Data nesting is a way of organizing data in a hierarchical or nested structure, where one piece of data is related to another in a parent-child or one-to-many relationship. This approach can be particularly useful for storing complex data structures in databases and is commonly used in NoSQL databases such as MongoDB.
In PostgreSQL, nested tables refer to tables that are organized in a hierarchical or nested structure. This means that one table can have one or more sub-tables or child tables that are associated with it.
Nested tables are often used to represent complex data structures such as arrays, JSON, and XML data. For example, you could have a table that stores information about customers and a child table that stores information about their orders. This allows you to retrieve and manage related data in a more organized and efficient way.
Overall, nested tables in PostgreSQL provide a flexible and powerful way to store and manage complex data structures. Composite data types can be a useful approach when designing a data model in PostgreSQL. Here are factors to consider before implementing them:
- Data complexity: If the data is relatively simple, there may be no need to use composite data types. However, if the data contains multiple related attributes or sub-objects, then composite data types can simplify data management.
- Data redundancy: If data needs to be repeated frequently in a table, composite data types can reduce redundancy and simplify data entry.
- Data normalization: If the data is normalized, composite data types can help maintain data integrity by grouping related data together.
- Data access patterns: Consider how the data will be accessed and queried. If a single attribute is commonly queried independently of the others, then it may be more efficient to store it separately rather than in a composite type.
- Database performance: Composite data types can impact database performance, particularly when they are used in large tables or frequently updated. Therefore, it’s important to test and analyze the performance impact of composite data types on the database.
By considering these factors, you can determine whether composite data types are appropriate for your data model and how to use them effectively.
Fast forward to the JSONs and XML Types
Nested Tables with JSON Data
Another common use case for nested tables in PostgreSQL is with JSON data.

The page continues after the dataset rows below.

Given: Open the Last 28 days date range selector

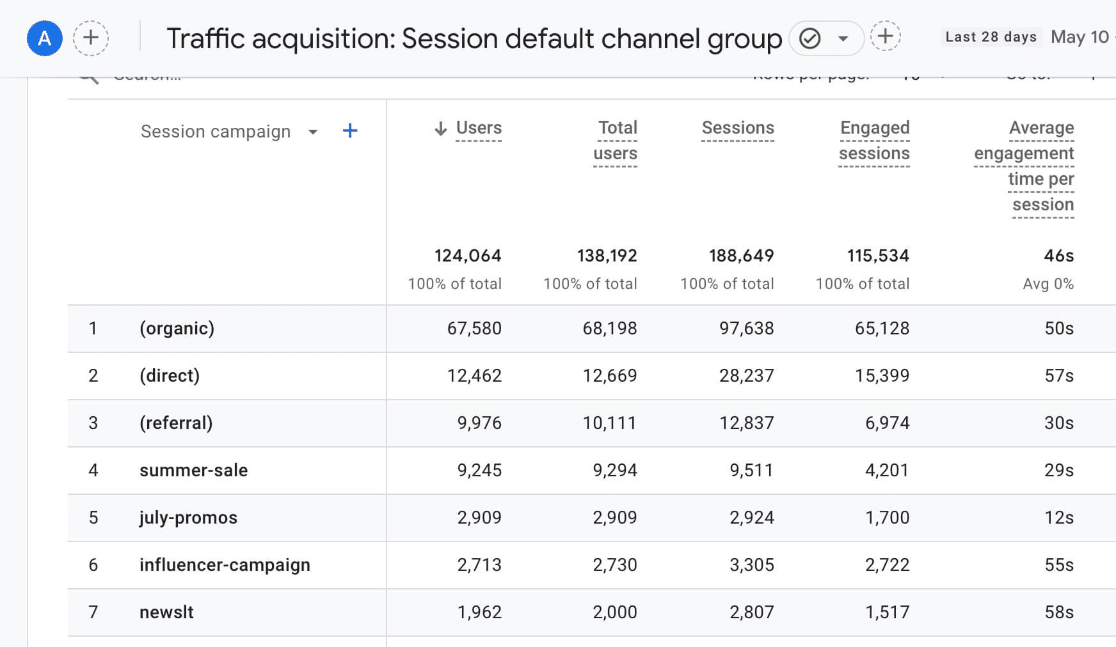Looking at the screenshot, I should tap(990, 36).
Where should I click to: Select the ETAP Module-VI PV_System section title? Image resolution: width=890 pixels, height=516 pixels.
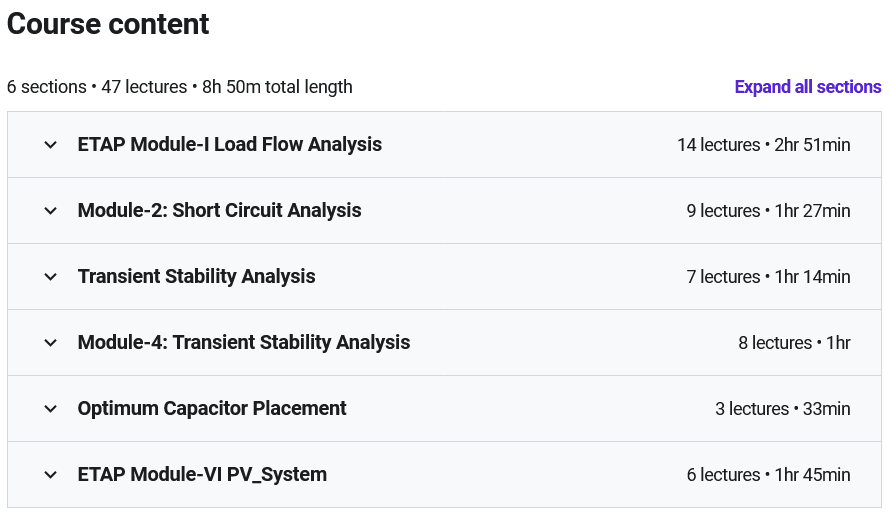point(202,474)
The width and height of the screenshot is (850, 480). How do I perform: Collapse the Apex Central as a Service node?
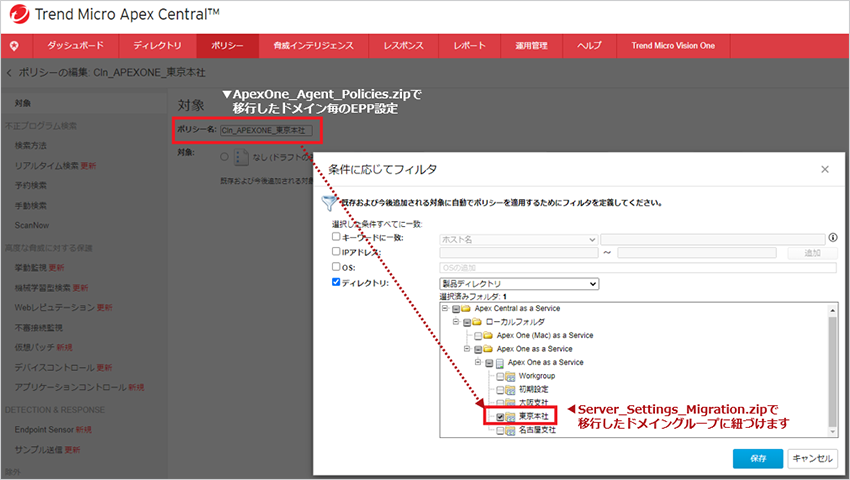445,309
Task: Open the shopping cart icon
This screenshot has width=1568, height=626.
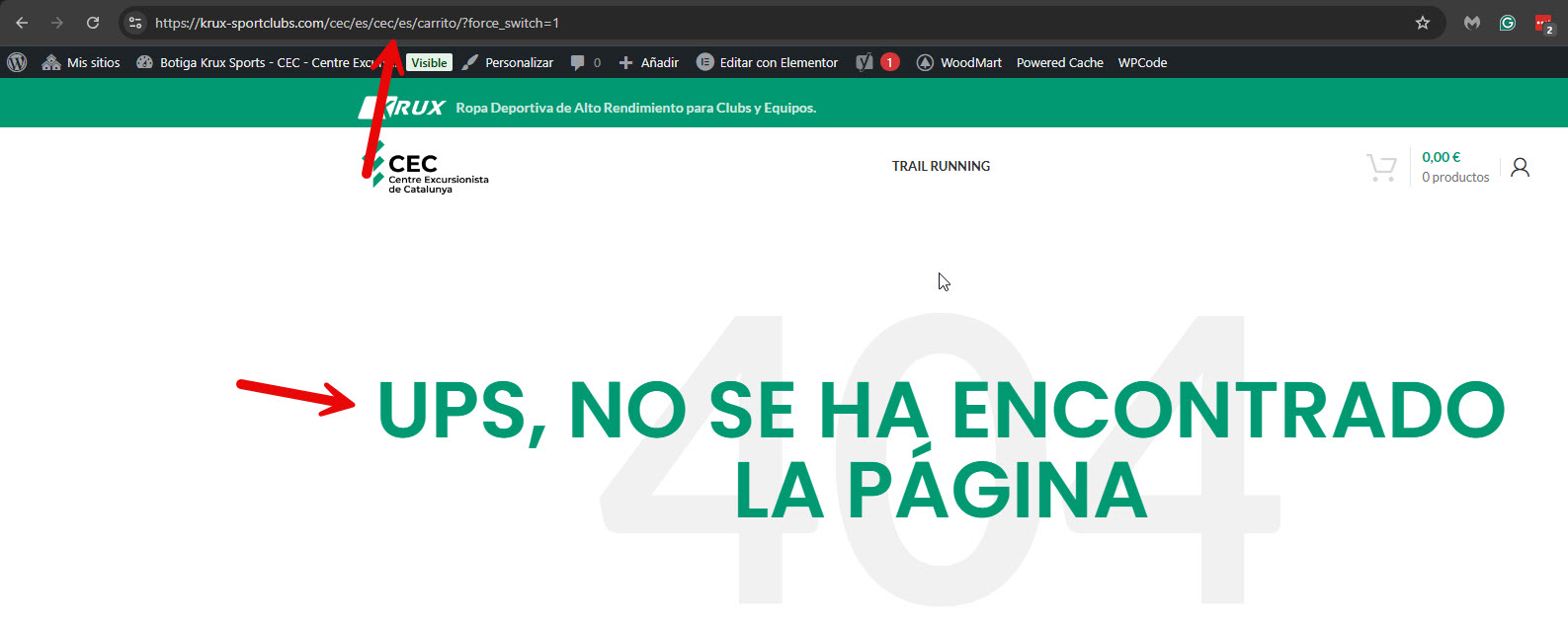Action: [1381, 167]
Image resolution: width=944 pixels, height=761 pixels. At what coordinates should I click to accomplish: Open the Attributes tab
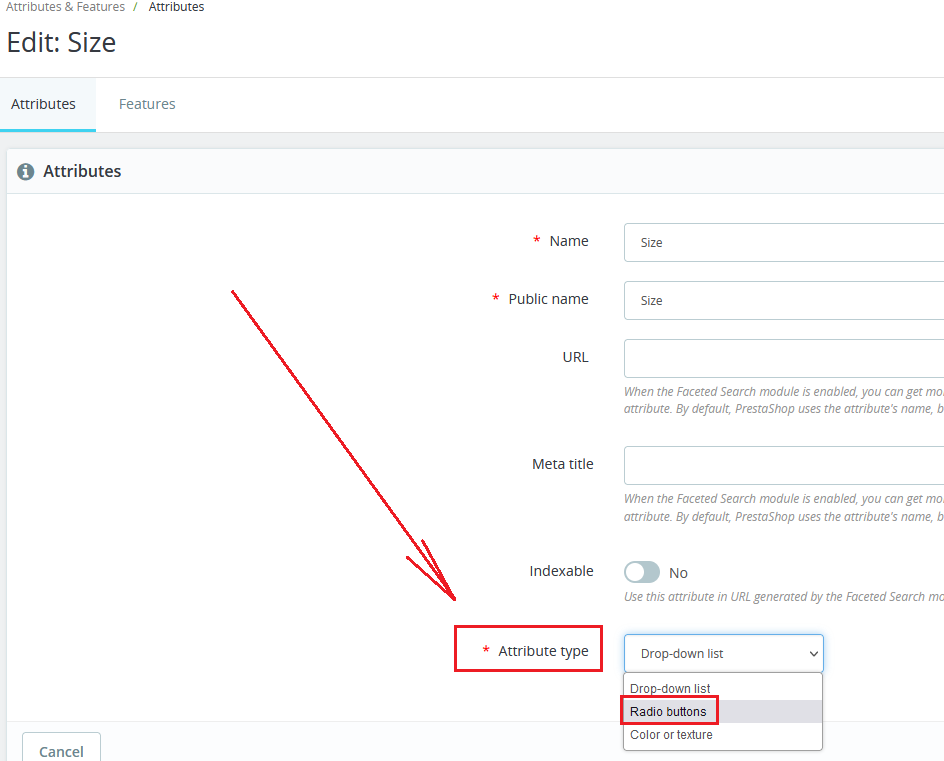pyautogui.click(x=44, y=104)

Here’s an example of how you can create a table with nested JSON data:
CREATE TABLE products (
id serial PRIMARY KEY,
name varchar(50),
details json
);
INSERT INTO products (name, details) VALUES (
'Product 1',
'{"price": 10.99, "colors": ["red", "blue", "green"]}'
);
In this example, the “details” column is a JSON data type that contains nested data. You can query the nested data using the JSON functions in PostgreSQL, like this:
SELECT name, details->'price' AS price, details->'colors' AS colors FROM products;
As you see, it returns the name of the product, the price, and the colors from the nested JSON data.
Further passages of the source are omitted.